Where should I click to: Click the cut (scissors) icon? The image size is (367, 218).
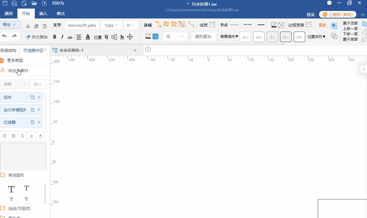tap(28, 26)
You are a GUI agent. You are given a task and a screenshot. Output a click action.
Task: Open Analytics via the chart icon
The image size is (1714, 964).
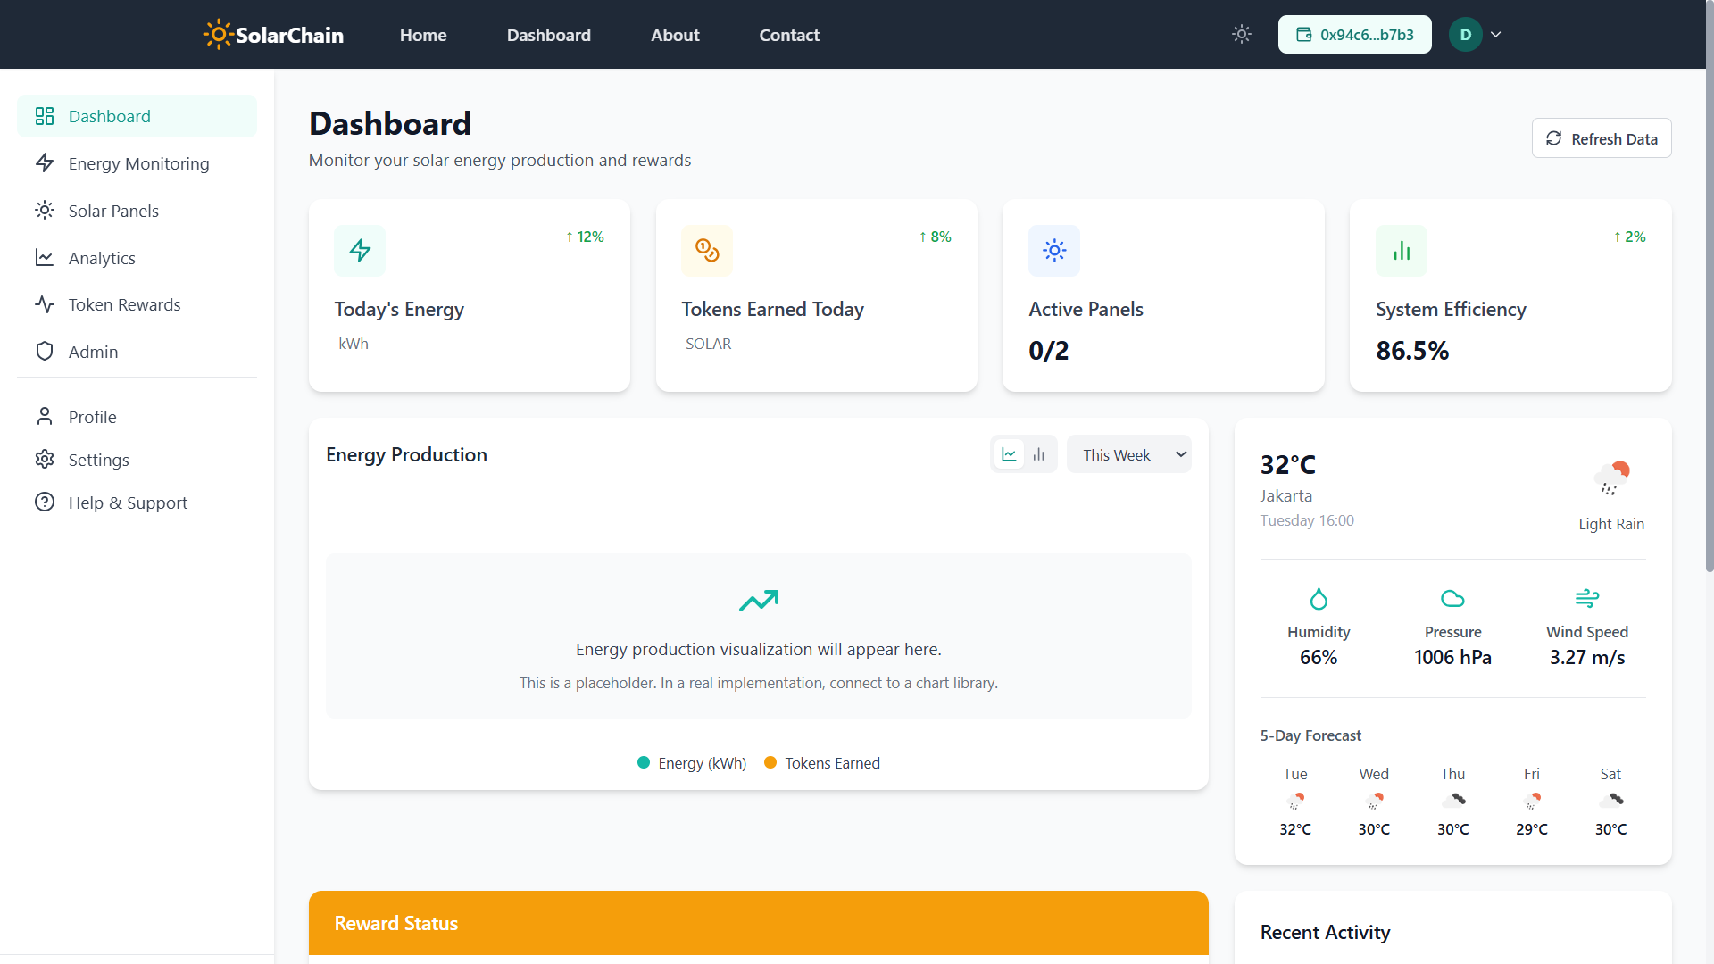(45, 257)
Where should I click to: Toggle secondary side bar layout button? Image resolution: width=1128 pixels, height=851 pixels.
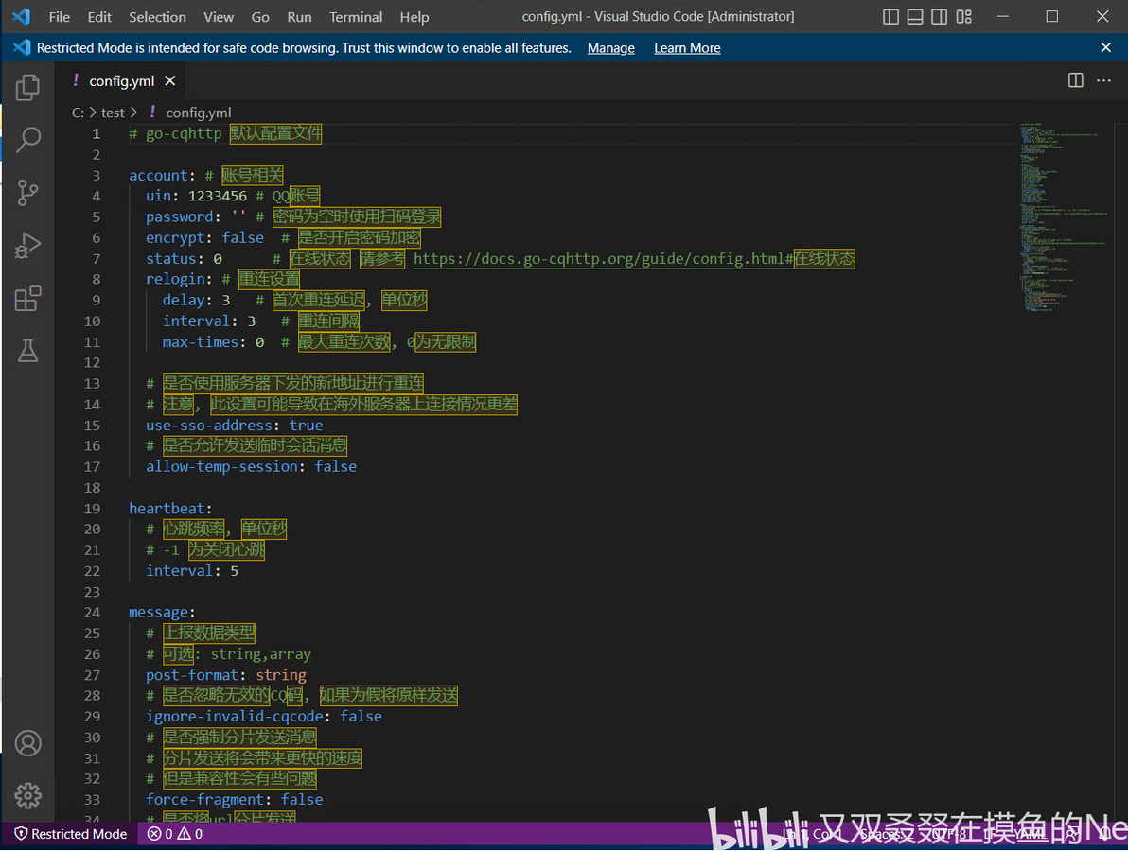click(939, 17)
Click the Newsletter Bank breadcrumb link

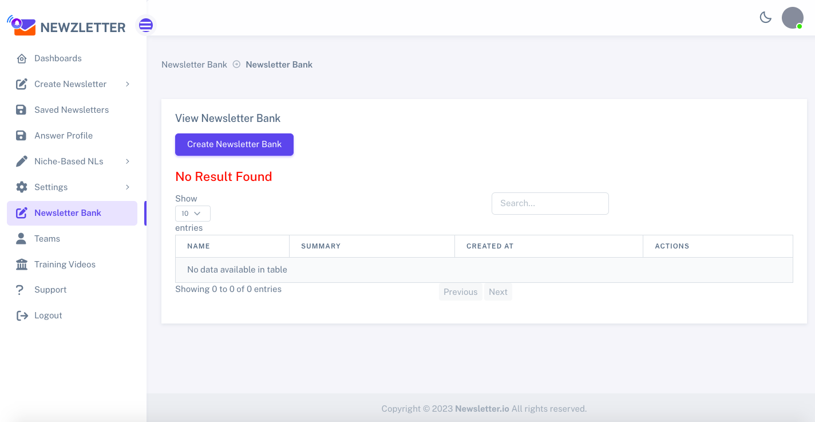pyautogui.click(x=194, y=64)
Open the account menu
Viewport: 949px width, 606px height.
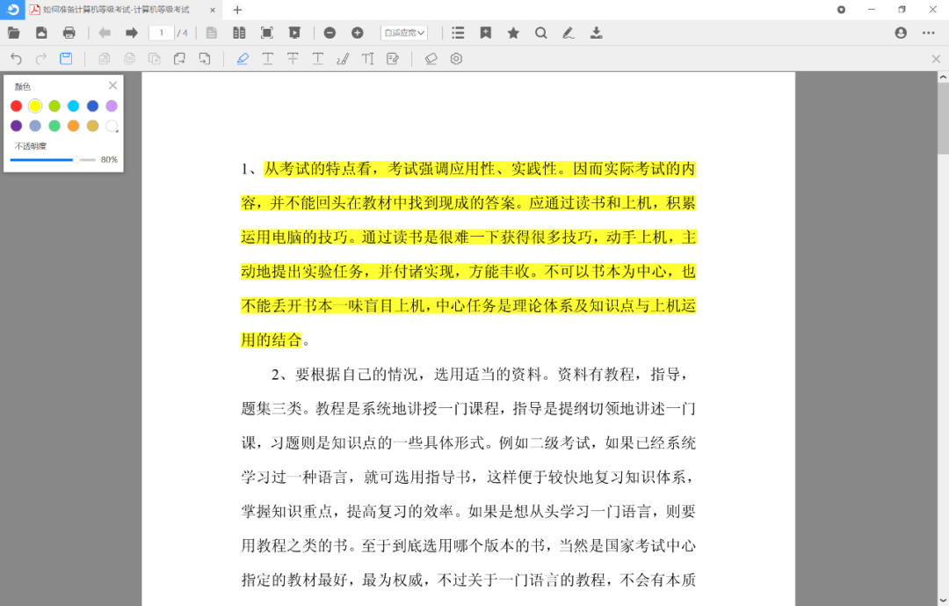pos(900,33)
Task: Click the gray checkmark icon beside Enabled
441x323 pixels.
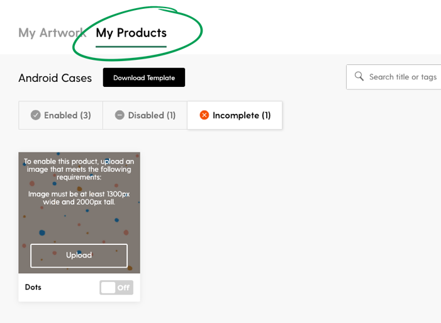Action: tap(35, 115)
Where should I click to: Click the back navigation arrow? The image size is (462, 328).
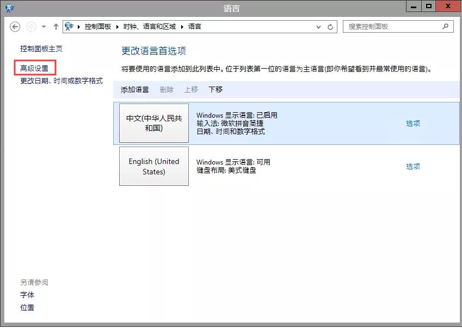click(15, 26)
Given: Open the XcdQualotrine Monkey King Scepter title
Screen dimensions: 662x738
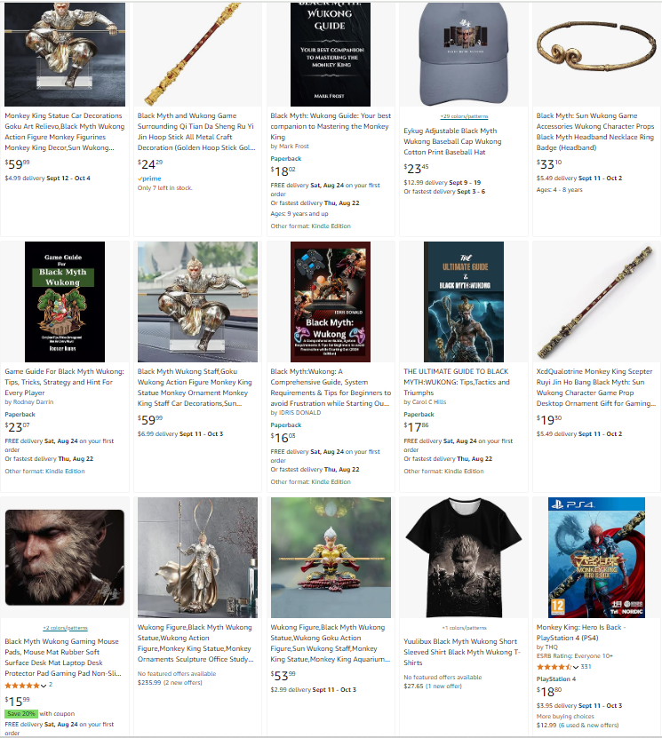Looking at the screenshot, I should point(595,387).
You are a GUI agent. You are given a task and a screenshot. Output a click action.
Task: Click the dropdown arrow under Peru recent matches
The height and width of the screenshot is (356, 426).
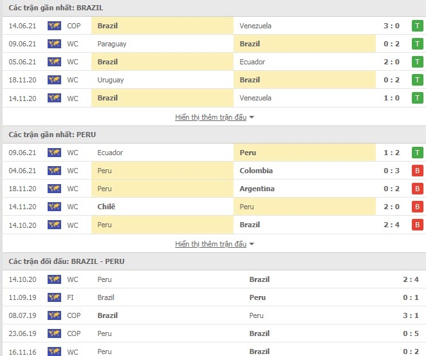(x=252, y=244)
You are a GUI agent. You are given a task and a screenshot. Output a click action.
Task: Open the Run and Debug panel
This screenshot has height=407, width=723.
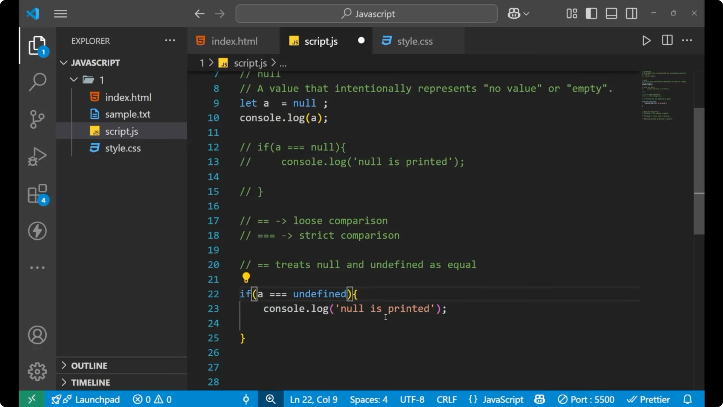37,156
-.-.-
■ Task brief ■
Repeat the listing from the line containing "Where should I click to: Click the back" through the end of the listing, renaming "GUI agent" to "interface agent" and leaving everything else unchanged. Omit the pictures from your answer.

■ Task result ■
Where should I click to: Click the back navigation arrow? The image size is (462, 328).
click(15, 26)
Given: Open the XcdQualotrine Monkey King Scepter title
Screen dimensions: 662x738
Looking at the screenshot, I should point(595,387).
You are a interface agent. You are given a task and a screenshot. Output a click action.
Task: Click the dropdown arrow under Peru recent matches
The height and width of the screenshot is (356, 426).
(x=252, y=244)
You are a interface agent. You are given a task and a screenshot. Output a click action.
Task: Open the Run and Debug panel
This screenshot has height=407, width=723.
37,156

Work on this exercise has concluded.